Records locating screen elements
*****
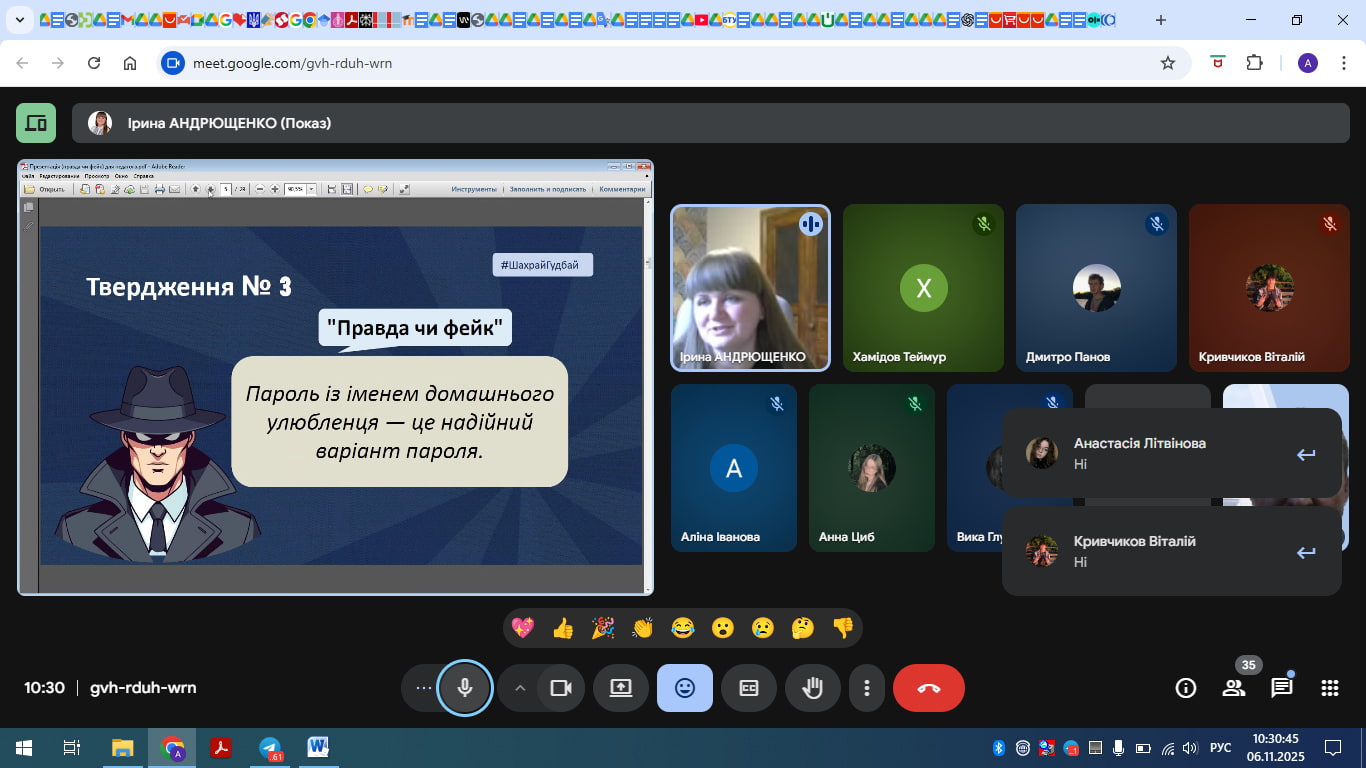
Task: Show participants list with 35 badge
Action: point(1233,688)
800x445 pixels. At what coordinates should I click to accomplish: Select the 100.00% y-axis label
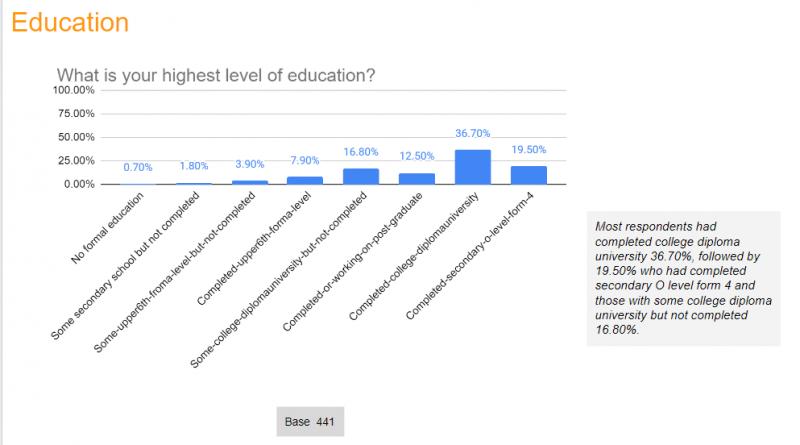[74, 90]
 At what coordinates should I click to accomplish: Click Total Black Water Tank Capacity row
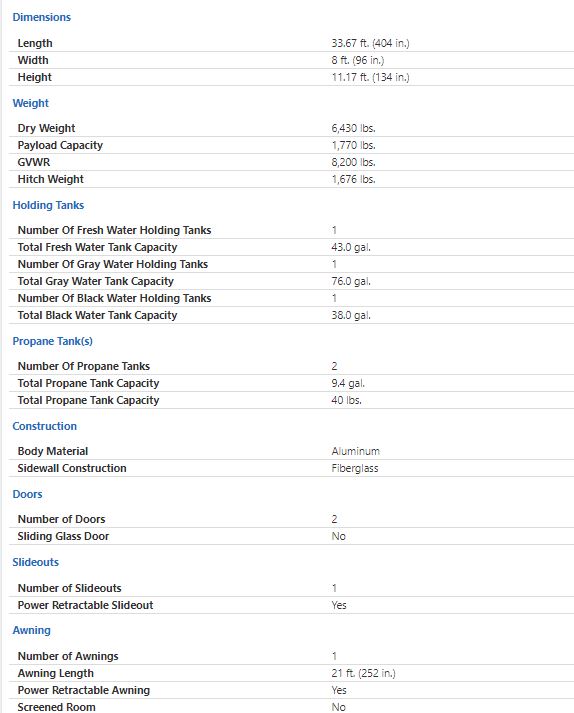291,315
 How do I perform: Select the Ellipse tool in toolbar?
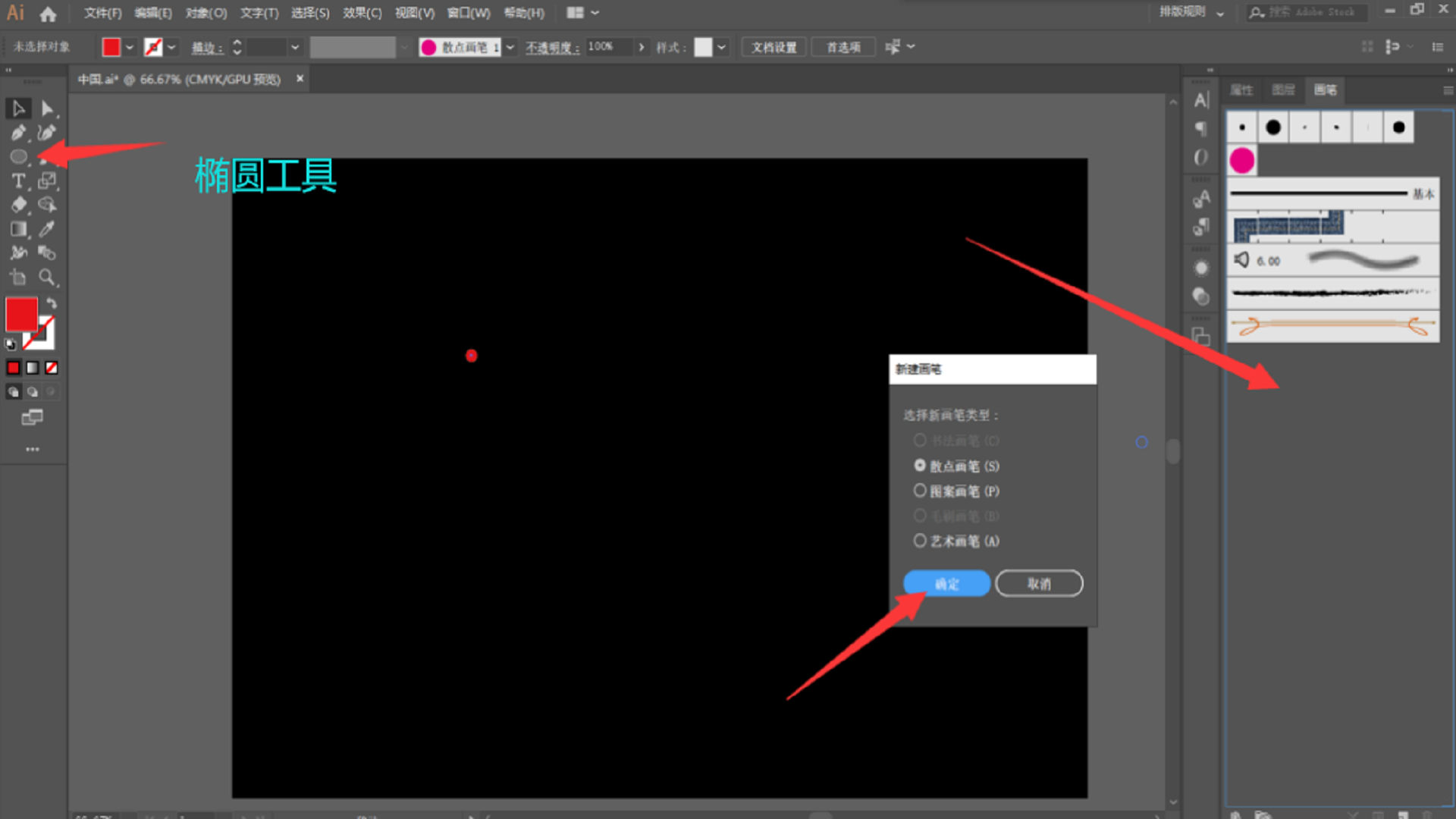click(18, 157)
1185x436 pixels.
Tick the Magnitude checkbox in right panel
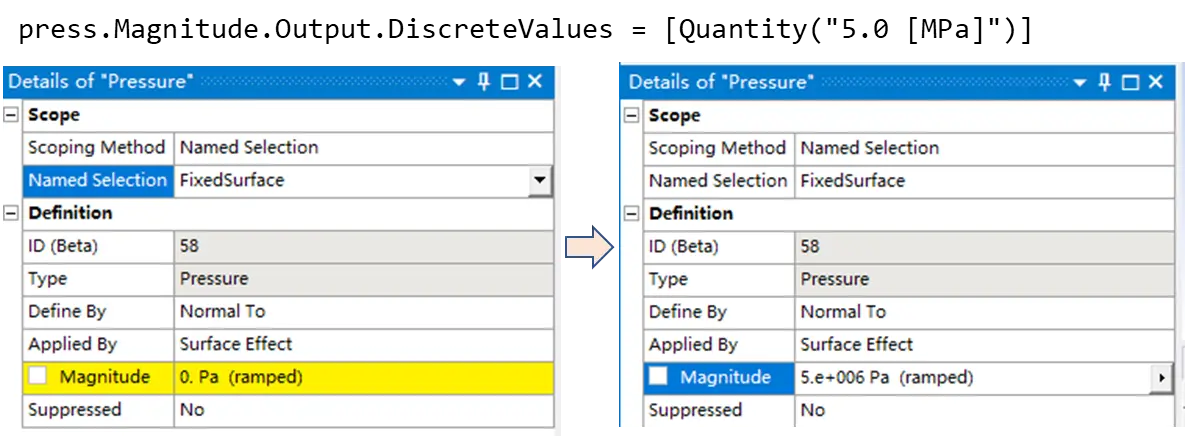(x=658, y=376)
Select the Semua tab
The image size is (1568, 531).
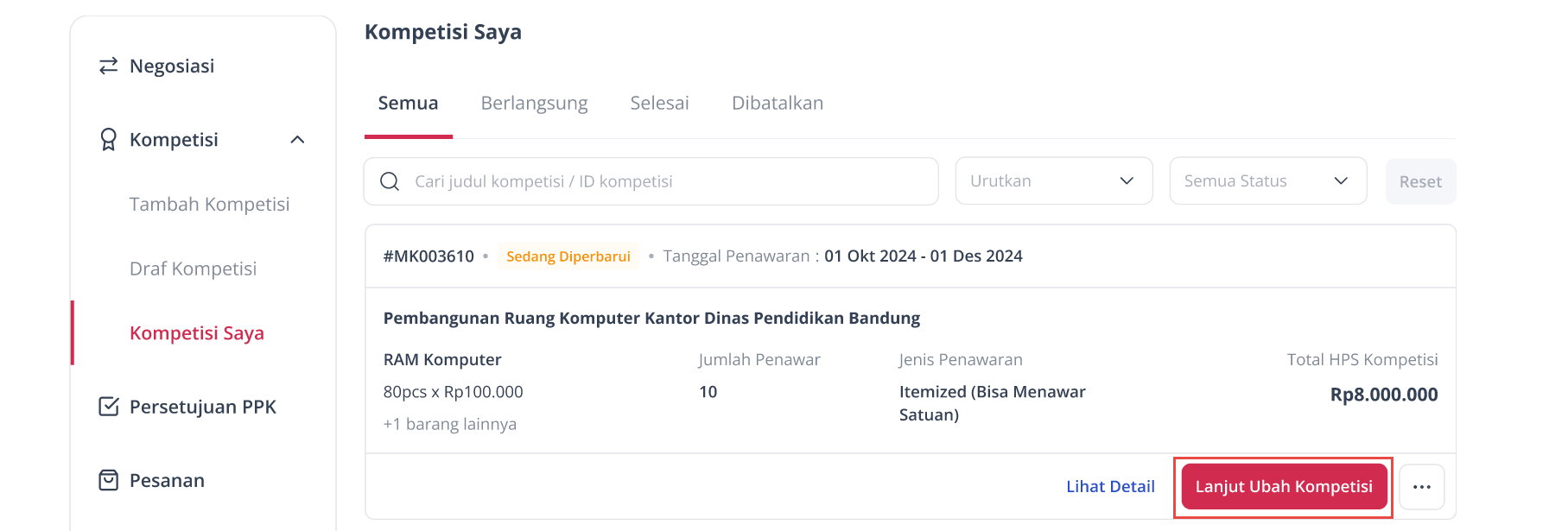(x=408, y=104)
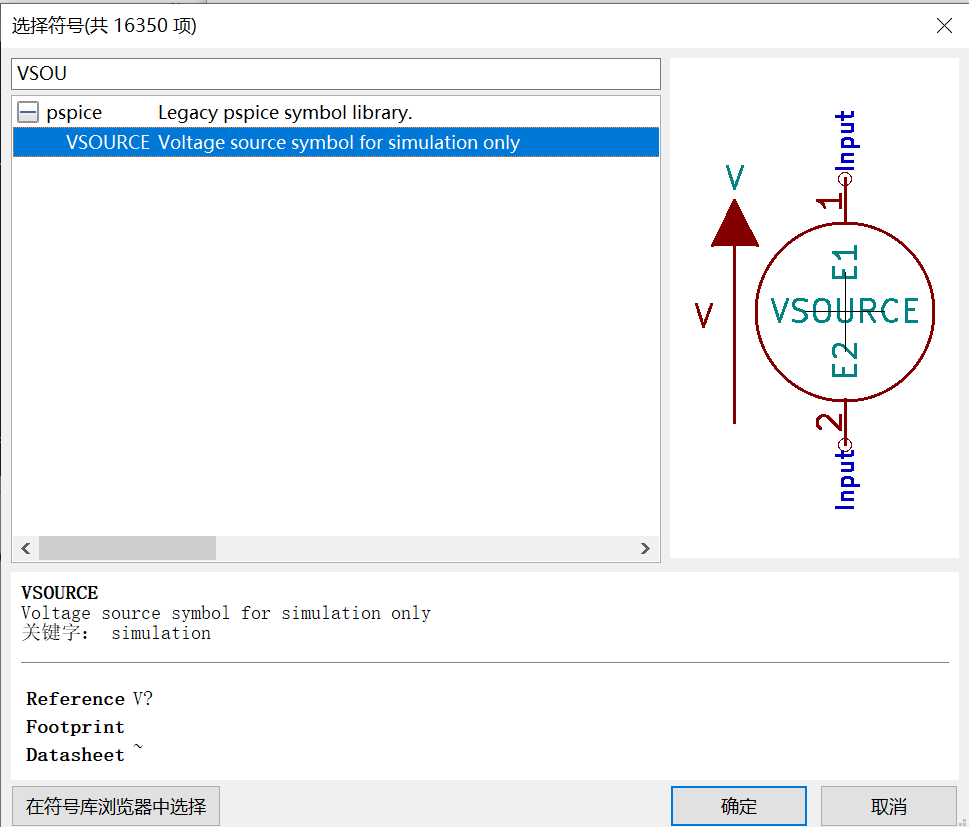Viewport: 969px width, 827px height.
Task: Click the VSOURCE circle in symbol preview
Action: pyautogui.click(x=845, y=312)
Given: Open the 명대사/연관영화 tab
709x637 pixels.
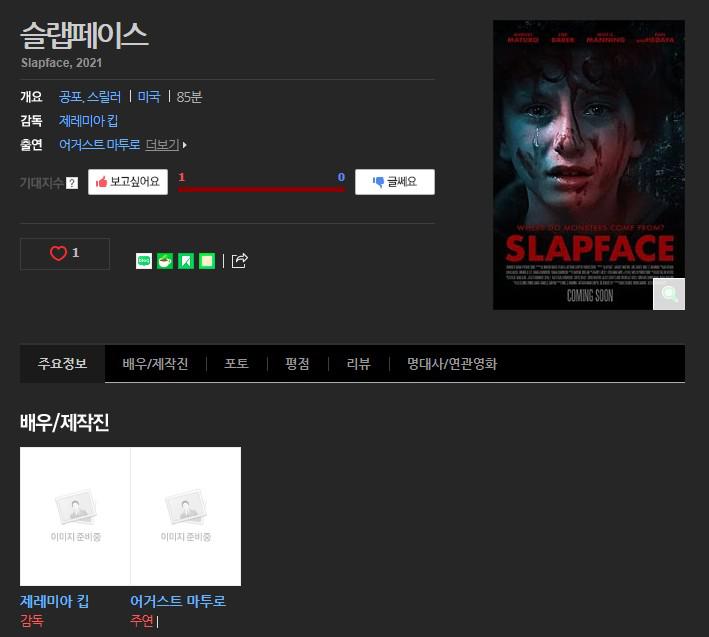Looking at the screenshot, I should click(452, 363).
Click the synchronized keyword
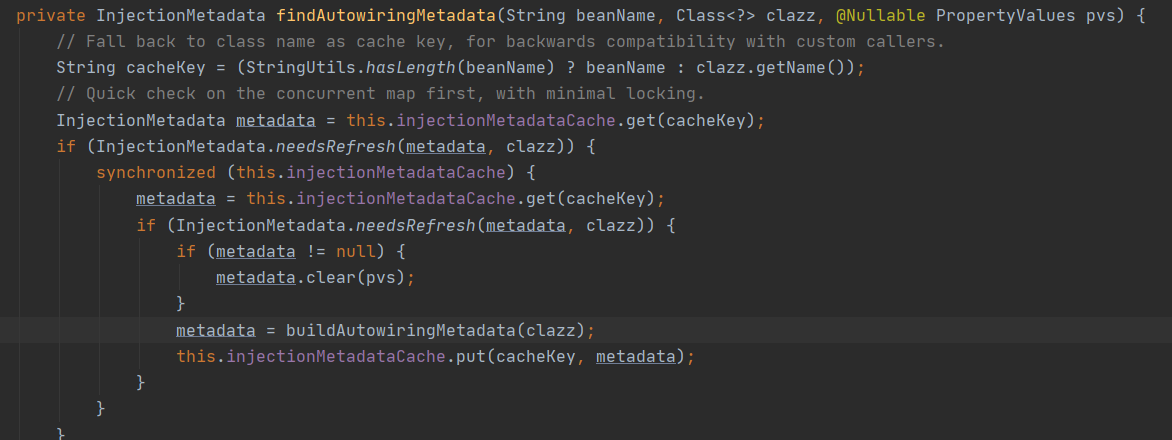1172x440 pixels. pyautogui.click(x=155, y=173)
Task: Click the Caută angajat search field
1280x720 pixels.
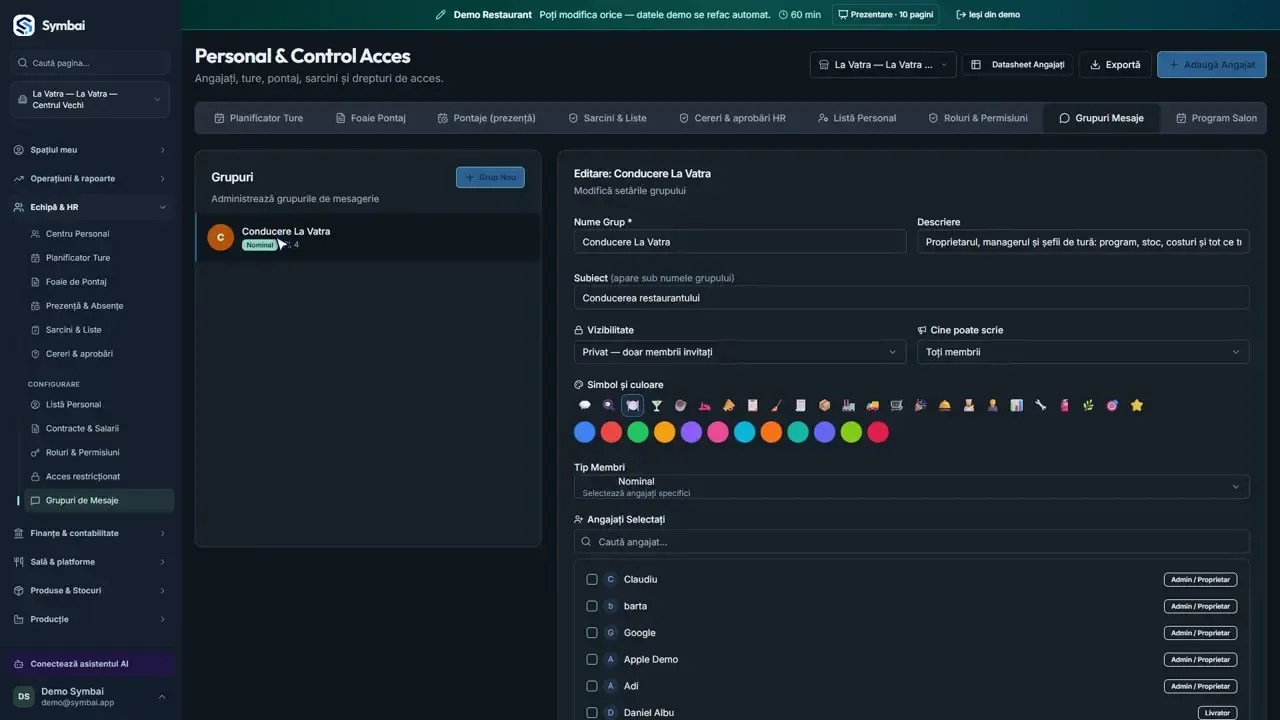Action: tap(911, 541)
*****
(CHALLENGE):
Please copy out every one of the records above word for word, leaving the pictures out.

(EXPECTED ANSWER):
Task: Show participants list with 35 badge
Action: point(1233,688)
800x445 pixels. At what coordinates should I click to accomplish: Select the 100.00% y-axis label
[74, 90]
 At what coordinates should I click to accomplish: Click Total Black Water Tank Capacity row
291,315
 How do I perform: Select the Ellipse tool in toolbar?
click(18, 157)
1185x436 pixels.
Tick the Magnitude checkbox in right panel
(x=658, y=376)
Select the Semua tab
The image size is (1568, 531).
(x=408, y=104)
Viewport: 969px width, 827px height.
Task: Click the VSOURCE circle in symbol preview
Action: pyautogui.click(x=845, y=312)
Given: Open the 명대사/연관영화 tab
709x637 pixels.
Looking at the screenshot, I should click(452, 363).
Click the synchronized keyword
1172x440 pixels. pyautogui.click(x=155, y=173)
Task: Click the Caută angajat search field
1280x720 pixels.
Action: tap(911, 541)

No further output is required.